I'd taken it to the hospital, where I was due to spend a few hours having intravenous medication.
As so often happens in hospitals, the time stretched from a few hours to many and I finished the book and promptly left it behind.
Damn.
I'd turned the corners on so many pages and written notes about ideas to discuss with friends and clients. Even if I got another copy it wouldn't have all that...
It was exciting. I realised reading it that of course fundraising - or at least the type of online and direct mail fundraising I do - is a type of crowdsourcing.
Kiva (www.kiva.com) is a fantastic example. You can go there and search through the profiles of a range of micro-entrepreneurs in a huge range of countries, and lend a maximum of US$25 to any one entrepreneur.
You get wonderful reports of their progress (translated by volunteers) and can re-lend the money when you get it back. Does anyone ever keep it and not re-lend, I wonder?

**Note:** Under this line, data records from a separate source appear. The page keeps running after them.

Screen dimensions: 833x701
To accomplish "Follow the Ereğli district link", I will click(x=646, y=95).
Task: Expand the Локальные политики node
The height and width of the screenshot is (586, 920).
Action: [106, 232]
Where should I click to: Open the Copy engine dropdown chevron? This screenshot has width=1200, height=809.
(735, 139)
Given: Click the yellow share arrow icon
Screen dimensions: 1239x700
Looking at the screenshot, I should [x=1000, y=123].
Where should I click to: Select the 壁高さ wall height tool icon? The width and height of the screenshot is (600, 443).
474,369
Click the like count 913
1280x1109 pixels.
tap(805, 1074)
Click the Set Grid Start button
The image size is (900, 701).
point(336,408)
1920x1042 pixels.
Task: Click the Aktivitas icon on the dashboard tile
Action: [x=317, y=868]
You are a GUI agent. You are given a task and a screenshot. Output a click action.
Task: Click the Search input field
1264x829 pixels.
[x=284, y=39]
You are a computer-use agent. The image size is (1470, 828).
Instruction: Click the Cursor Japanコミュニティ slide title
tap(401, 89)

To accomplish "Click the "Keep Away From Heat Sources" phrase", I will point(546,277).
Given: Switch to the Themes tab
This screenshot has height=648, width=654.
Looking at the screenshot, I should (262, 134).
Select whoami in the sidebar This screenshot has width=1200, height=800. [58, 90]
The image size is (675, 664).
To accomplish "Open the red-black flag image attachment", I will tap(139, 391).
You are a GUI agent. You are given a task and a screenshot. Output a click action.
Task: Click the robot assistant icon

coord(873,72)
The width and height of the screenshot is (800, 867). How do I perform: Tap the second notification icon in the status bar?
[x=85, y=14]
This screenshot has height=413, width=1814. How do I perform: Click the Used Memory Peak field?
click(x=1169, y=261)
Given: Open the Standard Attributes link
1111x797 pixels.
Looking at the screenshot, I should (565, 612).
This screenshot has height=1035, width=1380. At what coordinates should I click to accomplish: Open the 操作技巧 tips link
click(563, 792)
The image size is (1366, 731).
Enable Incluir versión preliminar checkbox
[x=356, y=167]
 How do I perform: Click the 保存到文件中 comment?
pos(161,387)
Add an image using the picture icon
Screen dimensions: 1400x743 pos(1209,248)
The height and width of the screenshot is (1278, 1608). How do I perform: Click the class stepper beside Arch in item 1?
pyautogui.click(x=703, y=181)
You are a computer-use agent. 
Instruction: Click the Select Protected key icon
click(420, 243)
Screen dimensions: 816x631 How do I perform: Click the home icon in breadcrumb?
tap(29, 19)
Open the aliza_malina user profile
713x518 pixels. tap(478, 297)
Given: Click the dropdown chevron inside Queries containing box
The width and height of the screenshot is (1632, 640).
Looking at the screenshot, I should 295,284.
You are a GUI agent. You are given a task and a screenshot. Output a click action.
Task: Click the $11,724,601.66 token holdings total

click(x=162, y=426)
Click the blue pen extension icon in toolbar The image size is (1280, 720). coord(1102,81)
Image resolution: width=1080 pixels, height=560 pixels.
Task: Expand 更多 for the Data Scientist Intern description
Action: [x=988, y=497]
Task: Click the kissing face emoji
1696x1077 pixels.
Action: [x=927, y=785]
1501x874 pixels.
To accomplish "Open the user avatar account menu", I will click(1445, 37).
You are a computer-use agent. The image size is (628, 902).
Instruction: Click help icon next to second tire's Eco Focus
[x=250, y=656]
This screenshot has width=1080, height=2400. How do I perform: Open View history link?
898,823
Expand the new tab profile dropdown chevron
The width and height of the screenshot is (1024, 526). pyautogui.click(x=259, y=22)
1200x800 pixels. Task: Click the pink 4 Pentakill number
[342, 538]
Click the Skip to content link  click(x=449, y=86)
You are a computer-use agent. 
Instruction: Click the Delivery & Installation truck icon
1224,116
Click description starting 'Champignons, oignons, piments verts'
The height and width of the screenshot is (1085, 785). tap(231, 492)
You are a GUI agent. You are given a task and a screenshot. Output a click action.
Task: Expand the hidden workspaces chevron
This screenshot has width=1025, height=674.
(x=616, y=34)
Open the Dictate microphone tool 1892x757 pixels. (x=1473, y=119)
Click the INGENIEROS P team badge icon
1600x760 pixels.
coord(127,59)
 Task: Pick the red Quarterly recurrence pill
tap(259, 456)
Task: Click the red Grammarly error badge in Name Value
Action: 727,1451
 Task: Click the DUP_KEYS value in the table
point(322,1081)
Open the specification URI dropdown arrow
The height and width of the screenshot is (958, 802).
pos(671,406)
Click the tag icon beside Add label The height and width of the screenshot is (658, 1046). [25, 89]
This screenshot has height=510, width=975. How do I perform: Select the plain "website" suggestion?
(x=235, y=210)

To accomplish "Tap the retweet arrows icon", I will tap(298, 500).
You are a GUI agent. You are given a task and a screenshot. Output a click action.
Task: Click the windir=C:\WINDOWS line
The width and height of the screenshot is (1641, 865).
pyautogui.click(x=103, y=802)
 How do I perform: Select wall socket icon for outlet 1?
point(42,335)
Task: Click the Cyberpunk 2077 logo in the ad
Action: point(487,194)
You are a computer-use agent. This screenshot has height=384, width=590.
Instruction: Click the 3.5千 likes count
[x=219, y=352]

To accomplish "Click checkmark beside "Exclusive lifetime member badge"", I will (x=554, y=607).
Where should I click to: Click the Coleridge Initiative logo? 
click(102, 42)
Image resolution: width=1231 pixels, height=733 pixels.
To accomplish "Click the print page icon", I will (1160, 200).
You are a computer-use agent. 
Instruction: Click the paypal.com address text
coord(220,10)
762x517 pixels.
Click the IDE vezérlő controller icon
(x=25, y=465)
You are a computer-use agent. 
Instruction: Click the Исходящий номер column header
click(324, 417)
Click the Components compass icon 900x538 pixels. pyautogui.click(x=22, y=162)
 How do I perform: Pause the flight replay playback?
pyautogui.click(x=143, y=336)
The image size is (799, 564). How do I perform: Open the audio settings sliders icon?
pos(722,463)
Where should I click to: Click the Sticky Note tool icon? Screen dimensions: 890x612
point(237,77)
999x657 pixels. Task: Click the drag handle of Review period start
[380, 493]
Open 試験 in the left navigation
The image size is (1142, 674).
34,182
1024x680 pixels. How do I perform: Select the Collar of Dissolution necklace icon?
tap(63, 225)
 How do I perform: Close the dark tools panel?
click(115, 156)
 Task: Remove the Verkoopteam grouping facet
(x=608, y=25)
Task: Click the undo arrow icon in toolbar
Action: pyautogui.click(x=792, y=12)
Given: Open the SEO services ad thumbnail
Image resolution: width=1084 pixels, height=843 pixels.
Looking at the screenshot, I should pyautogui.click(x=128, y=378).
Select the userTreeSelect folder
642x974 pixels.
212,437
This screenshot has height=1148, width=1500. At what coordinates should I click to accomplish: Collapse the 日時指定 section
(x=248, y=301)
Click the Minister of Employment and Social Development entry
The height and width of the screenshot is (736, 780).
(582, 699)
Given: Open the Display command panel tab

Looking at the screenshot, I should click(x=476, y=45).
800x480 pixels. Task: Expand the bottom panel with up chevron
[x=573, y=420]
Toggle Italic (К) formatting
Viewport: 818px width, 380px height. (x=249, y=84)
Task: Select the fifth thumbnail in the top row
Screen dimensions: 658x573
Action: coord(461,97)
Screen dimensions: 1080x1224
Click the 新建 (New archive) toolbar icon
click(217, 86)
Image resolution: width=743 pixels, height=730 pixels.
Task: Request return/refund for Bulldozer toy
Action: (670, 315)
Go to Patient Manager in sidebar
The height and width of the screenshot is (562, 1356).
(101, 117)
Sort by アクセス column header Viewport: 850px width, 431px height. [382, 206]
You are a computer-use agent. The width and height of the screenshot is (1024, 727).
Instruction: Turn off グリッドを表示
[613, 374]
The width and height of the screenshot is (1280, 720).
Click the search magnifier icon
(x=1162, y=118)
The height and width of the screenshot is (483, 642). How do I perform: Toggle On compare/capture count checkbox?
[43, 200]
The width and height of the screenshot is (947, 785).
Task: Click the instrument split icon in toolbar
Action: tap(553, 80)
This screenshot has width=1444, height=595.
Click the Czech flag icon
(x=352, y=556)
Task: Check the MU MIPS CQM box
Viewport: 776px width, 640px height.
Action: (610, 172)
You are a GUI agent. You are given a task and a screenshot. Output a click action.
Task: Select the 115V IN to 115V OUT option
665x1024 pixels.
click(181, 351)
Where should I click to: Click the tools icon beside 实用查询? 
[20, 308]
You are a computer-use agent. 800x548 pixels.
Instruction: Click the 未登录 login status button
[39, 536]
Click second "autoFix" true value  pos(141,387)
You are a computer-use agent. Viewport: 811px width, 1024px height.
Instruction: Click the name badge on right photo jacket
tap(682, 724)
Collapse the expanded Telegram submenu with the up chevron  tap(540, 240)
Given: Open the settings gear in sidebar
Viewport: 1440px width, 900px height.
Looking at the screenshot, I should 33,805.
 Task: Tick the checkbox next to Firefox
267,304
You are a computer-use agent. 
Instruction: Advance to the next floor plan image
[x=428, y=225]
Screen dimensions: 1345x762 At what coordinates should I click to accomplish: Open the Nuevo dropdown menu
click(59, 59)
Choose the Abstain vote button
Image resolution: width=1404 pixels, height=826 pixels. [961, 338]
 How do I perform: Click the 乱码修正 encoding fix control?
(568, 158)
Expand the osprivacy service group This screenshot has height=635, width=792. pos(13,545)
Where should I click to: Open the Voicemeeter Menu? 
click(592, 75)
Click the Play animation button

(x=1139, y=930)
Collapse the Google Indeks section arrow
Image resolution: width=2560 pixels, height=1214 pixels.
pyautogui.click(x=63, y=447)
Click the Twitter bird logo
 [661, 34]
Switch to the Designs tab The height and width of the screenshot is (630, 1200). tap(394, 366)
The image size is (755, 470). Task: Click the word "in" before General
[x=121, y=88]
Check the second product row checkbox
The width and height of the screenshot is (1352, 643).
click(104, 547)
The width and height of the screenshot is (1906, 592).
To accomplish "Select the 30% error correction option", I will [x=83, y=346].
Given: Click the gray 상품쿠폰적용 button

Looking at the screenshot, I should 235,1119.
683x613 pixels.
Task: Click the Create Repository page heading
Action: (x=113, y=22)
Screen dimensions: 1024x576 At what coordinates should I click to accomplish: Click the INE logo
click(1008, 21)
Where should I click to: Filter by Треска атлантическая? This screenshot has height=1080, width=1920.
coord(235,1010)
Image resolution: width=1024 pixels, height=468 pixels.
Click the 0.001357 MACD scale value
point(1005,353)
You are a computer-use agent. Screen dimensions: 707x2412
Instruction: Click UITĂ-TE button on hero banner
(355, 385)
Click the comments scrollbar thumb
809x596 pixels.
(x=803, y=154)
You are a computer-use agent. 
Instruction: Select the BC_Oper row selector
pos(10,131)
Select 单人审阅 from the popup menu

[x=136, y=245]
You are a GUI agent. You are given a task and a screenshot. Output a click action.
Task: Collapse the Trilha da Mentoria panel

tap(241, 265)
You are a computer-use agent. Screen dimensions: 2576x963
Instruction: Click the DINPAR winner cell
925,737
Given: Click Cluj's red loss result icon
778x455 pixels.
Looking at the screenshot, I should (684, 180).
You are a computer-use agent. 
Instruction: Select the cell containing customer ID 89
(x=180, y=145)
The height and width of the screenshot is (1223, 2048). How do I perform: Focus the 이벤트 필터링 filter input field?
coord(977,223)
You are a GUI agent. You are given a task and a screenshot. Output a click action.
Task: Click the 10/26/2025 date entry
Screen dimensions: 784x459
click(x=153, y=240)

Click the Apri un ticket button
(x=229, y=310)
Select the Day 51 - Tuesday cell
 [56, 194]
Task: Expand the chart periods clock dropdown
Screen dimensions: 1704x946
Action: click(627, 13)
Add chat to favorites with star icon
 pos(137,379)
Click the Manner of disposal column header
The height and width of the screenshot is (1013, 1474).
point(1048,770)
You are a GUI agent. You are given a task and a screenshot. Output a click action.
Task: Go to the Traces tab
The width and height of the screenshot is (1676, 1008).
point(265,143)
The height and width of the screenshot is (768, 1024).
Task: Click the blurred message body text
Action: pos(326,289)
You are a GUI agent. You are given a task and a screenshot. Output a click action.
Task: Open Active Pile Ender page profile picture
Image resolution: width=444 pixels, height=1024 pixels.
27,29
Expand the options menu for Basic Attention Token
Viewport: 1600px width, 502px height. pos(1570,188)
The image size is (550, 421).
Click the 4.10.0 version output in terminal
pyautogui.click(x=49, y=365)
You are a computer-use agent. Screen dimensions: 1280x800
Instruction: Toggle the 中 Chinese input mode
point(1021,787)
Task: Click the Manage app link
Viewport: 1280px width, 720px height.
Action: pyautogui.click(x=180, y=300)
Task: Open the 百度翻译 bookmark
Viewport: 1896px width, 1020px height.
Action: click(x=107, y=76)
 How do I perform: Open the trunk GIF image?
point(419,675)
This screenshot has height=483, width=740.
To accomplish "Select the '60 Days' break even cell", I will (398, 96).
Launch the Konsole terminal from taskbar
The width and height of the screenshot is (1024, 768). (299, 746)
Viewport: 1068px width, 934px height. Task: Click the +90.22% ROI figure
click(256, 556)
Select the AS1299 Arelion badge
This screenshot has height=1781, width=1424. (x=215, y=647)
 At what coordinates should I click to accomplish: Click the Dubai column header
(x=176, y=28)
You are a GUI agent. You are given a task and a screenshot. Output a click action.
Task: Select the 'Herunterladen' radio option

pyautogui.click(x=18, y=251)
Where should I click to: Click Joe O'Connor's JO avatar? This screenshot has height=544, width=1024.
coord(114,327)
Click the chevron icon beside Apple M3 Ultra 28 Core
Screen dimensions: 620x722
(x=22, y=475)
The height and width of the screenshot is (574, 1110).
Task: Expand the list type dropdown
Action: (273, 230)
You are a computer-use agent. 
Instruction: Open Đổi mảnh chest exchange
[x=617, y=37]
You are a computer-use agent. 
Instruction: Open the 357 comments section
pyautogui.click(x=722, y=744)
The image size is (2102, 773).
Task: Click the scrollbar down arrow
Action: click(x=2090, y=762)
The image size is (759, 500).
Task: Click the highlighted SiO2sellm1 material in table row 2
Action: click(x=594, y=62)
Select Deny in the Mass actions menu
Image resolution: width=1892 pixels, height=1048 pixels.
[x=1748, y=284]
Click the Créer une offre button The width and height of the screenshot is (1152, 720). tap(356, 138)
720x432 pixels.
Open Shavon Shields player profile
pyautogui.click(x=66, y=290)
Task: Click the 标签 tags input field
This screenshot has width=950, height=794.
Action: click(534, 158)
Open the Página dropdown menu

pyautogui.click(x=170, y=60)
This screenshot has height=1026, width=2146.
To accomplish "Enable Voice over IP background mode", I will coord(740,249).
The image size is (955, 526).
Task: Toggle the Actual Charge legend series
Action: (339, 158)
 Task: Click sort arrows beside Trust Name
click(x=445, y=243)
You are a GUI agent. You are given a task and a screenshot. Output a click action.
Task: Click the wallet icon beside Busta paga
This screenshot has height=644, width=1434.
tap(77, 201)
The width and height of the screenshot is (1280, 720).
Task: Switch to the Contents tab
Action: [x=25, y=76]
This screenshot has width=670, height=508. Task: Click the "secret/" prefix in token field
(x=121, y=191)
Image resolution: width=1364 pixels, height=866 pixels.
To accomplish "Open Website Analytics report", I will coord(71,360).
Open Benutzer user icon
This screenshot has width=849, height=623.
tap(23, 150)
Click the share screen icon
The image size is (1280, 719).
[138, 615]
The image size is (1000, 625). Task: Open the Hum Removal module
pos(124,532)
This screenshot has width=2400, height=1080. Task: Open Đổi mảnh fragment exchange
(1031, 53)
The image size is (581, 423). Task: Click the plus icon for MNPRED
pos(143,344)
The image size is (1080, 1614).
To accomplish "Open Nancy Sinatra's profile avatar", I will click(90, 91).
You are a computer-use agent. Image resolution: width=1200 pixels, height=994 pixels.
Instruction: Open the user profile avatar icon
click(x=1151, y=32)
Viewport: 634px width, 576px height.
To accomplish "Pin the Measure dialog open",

I went to our meeting dying to figure out how to utilise crowdsourcing for myself. What a great concept. I wondered ... could I crowdsource copy? Or perhaps copy concepts?
We decided to discuss this book by looking at each person's business, one-by-one. to see what the concept of crowdsourcing could offer.
Our mediator hadn't finished the book but was determined to get a website up for herself, if only as an online brochure so that when people heard of her they could look her up.
I wondered after the meeting whether she could crowdsource mediation materials and guides. Other people could contribute ideas and sources. It would get people coming to her site, give them a way to be involved.
The shop owner and the advertising person were not at the meeting. The publisher saw lots of opportunities - but the challenge lay in how to be unique. As a boutique publisher, she produces publications for her clients, who then give them to their customers.
Perhaps her travel magazines could be written by contributors? Nice idea, but already done.
The content of her in-house magazines could be contributed by readers, but would they? And she'd have to get the client buy-in. Would she be doing herself out of business?
The producer of custom and specialist stationery was already on her way, having implemented Google analytics and re-done her website.
The fun of this book club is not that we read and analyse the books to see what we think of them. The value lies in what we can get out of the book to use now, for our businesses, and in what we can contribute to each other.
The idea of crowdsourcing is nagging away at me. I'm sure it must have some other possibilities ... perhaps I'll get another copy of the book.
Next book: The Three Laws of Performance. Rewriting the Future of Your Organisation and Your Life, by Steve Zaffron and Dave Logan.